Work item: Each line of the data that includes "with" must be copied.

Stored records
· · ·

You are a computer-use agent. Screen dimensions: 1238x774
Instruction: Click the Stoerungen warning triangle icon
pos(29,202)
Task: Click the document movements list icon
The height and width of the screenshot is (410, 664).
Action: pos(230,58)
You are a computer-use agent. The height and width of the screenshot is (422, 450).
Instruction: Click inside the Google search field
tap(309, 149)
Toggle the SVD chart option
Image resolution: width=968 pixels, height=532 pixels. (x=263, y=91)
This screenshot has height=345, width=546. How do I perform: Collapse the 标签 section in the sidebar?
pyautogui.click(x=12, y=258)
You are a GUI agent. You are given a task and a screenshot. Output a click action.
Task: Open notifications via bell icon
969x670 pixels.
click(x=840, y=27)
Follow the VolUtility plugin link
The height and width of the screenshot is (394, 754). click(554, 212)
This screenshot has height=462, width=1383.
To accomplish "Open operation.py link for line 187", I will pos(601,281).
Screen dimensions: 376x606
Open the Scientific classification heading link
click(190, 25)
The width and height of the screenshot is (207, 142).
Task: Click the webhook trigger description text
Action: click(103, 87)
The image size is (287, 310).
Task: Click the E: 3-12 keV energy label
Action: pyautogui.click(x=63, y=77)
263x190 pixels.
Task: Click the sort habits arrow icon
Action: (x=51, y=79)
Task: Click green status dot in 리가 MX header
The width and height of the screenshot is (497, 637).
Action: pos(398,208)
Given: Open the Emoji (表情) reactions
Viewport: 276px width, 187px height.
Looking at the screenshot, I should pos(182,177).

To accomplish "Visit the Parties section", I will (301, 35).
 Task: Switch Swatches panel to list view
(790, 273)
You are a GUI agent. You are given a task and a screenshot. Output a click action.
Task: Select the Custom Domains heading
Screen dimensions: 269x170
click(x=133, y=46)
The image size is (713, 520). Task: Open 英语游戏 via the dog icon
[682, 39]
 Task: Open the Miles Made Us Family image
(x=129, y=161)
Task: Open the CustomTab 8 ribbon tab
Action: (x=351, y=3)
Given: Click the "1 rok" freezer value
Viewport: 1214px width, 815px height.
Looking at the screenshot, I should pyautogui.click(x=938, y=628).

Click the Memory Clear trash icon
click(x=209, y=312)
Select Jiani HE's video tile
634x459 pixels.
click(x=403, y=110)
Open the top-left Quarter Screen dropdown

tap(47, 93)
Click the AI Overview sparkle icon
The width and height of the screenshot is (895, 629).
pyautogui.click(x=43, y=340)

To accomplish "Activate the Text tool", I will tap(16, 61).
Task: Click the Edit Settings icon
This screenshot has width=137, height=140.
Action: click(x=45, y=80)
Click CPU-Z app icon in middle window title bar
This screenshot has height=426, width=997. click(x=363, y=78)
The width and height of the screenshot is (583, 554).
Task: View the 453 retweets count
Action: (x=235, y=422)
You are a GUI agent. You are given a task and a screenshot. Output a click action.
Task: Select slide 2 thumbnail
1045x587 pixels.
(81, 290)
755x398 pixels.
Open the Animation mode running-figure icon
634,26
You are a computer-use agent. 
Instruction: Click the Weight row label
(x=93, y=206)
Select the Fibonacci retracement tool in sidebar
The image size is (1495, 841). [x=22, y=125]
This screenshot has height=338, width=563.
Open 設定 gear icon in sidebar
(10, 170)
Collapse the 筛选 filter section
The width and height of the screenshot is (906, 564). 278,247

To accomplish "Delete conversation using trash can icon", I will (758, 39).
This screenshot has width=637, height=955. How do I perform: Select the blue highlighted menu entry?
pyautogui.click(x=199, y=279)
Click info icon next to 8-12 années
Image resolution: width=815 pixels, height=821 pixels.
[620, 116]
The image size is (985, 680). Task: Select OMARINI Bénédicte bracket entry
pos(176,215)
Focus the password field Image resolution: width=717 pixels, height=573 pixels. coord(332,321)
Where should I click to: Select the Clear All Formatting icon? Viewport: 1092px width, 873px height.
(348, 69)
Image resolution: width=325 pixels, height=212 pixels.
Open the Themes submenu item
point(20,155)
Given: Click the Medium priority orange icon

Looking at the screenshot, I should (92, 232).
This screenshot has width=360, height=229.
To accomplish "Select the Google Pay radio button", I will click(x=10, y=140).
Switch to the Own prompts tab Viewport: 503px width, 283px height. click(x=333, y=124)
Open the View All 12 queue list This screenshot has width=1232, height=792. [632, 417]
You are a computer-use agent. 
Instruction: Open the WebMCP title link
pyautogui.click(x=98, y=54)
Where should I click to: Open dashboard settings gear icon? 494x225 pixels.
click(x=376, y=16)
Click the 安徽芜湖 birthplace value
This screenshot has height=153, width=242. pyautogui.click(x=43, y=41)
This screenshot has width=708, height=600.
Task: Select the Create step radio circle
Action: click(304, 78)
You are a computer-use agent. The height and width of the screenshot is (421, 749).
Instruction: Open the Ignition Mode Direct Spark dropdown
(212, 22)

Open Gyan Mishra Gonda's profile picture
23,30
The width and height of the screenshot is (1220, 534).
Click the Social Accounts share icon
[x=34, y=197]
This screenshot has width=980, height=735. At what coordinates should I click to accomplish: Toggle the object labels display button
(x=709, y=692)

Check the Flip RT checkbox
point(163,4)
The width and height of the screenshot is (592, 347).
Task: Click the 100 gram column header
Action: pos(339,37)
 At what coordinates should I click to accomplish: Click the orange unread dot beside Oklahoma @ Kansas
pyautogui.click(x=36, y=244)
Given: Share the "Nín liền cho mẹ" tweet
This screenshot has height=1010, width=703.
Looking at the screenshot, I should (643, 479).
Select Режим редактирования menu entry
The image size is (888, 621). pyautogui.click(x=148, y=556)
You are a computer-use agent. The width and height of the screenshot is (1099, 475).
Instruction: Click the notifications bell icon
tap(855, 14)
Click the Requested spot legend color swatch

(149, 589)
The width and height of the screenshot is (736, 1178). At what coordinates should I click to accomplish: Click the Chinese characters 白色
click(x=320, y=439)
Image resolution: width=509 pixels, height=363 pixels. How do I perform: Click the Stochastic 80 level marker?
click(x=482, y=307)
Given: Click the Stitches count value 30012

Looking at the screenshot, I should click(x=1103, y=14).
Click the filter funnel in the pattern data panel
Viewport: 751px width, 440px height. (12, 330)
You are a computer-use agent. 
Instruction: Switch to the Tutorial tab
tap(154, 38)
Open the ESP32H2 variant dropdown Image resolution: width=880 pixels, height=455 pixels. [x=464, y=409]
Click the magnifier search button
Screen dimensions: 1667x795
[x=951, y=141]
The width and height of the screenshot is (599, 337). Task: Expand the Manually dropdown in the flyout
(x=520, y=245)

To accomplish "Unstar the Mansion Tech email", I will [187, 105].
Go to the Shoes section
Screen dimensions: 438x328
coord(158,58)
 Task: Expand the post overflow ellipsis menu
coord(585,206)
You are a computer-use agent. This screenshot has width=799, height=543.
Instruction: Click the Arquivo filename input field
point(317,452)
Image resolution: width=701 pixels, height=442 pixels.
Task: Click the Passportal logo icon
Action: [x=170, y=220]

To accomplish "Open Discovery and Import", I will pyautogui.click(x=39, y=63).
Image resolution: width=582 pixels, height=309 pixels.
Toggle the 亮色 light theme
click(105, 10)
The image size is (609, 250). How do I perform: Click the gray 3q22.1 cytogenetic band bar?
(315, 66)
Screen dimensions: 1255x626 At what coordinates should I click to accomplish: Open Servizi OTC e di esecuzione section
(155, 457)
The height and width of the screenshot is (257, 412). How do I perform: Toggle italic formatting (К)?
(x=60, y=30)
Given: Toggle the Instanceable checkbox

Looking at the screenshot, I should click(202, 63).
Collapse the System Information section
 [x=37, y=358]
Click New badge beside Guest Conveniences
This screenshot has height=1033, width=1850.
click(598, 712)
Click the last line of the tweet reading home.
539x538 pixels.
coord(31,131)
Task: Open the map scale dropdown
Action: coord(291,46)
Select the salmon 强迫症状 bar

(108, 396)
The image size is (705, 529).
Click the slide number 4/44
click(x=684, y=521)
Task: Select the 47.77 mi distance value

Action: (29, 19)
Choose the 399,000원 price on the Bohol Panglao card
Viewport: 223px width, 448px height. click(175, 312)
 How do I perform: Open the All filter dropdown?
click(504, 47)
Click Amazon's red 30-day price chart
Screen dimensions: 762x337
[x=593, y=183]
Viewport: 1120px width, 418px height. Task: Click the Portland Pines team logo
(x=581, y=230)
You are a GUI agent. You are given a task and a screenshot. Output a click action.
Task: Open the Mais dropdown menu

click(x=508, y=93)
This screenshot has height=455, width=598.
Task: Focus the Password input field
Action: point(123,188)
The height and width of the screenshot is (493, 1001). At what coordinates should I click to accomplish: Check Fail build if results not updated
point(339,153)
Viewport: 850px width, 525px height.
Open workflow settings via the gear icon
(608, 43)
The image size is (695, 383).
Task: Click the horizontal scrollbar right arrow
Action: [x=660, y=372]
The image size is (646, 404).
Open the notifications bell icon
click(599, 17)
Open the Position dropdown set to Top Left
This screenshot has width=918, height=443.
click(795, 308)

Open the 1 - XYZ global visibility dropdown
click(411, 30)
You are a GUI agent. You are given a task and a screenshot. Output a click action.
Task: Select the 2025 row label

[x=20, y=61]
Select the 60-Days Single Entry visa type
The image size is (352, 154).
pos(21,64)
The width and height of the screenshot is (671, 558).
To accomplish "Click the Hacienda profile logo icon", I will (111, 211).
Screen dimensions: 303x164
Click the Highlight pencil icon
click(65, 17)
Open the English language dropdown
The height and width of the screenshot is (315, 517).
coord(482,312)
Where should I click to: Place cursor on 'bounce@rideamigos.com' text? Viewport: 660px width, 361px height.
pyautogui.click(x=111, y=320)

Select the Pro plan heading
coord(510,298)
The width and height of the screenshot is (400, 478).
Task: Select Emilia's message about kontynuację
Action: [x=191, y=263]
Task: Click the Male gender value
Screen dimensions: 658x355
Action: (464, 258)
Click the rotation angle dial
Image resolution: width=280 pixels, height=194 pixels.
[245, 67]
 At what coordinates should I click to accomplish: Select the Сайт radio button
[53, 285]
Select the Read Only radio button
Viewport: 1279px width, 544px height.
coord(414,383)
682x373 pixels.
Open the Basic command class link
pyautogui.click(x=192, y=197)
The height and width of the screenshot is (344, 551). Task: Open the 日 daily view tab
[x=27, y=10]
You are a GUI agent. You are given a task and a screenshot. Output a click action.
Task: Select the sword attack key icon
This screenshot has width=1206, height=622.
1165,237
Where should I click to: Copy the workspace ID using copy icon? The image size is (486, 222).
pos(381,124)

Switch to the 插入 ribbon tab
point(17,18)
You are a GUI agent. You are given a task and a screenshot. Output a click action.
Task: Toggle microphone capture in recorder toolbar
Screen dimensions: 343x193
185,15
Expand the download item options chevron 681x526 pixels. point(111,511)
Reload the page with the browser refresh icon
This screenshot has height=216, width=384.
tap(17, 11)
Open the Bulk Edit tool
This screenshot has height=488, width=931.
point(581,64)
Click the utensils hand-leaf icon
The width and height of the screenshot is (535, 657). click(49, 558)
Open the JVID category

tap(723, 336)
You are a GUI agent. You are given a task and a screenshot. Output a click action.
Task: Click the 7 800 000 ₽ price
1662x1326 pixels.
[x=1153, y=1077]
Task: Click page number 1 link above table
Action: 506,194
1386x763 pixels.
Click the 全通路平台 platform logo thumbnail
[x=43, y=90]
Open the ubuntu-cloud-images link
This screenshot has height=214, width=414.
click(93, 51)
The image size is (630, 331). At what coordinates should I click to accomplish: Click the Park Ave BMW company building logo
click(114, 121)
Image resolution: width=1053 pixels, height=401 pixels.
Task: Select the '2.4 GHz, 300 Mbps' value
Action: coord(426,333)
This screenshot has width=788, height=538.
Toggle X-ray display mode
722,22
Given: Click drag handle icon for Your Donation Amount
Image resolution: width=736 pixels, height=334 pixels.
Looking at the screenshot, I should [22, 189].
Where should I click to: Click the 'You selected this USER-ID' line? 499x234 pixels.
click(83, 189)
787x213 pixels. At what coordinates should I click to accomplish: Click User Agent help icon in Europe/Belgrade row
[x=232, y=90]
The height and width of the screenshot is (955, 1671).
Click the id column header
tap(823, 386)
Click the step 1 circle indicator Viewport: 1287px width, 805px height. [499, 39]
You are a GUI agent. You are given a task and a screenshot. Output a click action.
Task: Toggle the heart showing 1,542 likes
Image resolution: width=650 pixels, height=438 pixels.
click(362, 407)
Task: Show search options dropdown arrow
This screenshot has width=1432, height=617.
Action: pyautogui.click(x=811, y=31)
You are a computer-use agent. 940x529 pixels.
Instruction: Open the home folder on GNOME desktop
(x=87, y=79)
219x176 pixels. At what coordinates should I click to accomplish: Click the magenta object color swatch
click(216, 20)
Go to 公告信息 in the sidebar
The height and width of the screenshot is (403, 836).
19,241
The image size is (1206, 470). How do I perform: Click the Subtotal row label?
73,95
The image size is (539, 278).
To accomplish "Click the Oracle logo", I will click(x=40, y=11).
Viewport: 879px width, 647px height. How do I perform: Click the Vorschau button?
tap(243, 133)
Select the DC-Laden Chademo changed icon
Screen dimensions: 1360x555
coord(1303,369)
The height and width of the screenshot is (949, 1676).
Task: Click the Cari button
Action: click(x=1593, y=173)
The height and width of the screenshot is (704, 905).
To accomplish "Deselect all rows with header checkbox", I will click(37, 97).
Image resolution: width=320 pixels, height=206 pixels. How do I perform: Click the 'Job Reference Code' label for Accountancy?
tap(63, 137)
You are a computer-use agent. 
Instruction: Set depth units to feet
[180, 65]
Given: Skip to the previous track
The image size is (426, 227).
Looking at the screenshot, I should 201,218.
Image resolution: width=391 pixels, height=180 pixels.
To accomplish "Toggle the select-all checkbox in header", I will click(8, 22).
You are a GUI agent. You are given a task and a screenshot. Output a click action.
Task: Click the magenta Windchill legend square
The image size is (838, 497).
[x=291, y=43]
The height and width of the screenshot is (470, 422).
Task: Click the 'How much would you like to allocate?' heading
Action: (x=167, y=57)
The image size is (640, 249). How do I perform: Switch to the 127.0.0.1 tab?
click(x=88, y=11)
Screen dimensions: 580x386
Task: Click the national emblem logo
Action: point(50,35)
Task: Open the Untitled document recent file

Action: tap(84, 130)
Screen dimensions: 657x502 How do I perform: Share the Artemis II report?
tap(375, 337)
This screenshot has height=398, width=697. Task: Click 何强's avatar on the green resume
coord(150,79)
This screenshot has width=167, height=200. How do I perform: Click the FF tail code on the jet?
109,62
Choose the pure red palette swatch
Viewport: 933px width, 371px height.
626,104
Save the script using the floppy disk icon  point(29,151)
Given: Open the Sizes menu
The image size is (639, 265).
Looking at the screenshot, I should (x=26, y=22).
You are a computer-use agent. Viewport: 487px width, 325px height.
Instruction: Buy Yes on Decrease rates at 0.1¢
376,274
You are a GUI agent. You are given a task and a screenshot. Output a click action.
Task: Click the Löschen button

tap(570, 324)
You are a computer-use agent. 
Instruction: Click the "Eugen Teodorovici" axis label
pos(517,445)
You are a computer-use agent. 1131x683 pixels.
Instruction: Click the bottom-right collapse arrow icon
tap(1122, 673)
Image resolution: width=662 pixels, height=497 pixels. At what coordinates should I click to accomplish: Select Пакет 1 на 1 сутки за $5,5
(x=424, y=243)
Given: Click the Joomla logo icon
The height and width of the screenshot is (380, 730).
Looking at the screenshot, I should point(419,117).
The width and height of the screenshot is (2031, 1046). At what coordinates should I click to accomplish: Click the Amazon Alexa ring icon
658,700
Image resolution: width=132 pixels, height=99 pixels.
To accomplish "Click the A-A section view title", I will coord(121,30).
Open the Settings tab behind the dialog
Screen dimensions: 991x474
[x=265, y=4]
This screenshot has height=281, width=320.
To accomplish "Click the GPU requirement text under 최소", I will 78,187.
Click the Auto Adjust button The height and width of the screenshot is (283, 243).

· · ·

Response to this task:
Reload the page with the browser refresh icon
To accomplish "Deselect all rows with header checkbox", I will click(37, 97).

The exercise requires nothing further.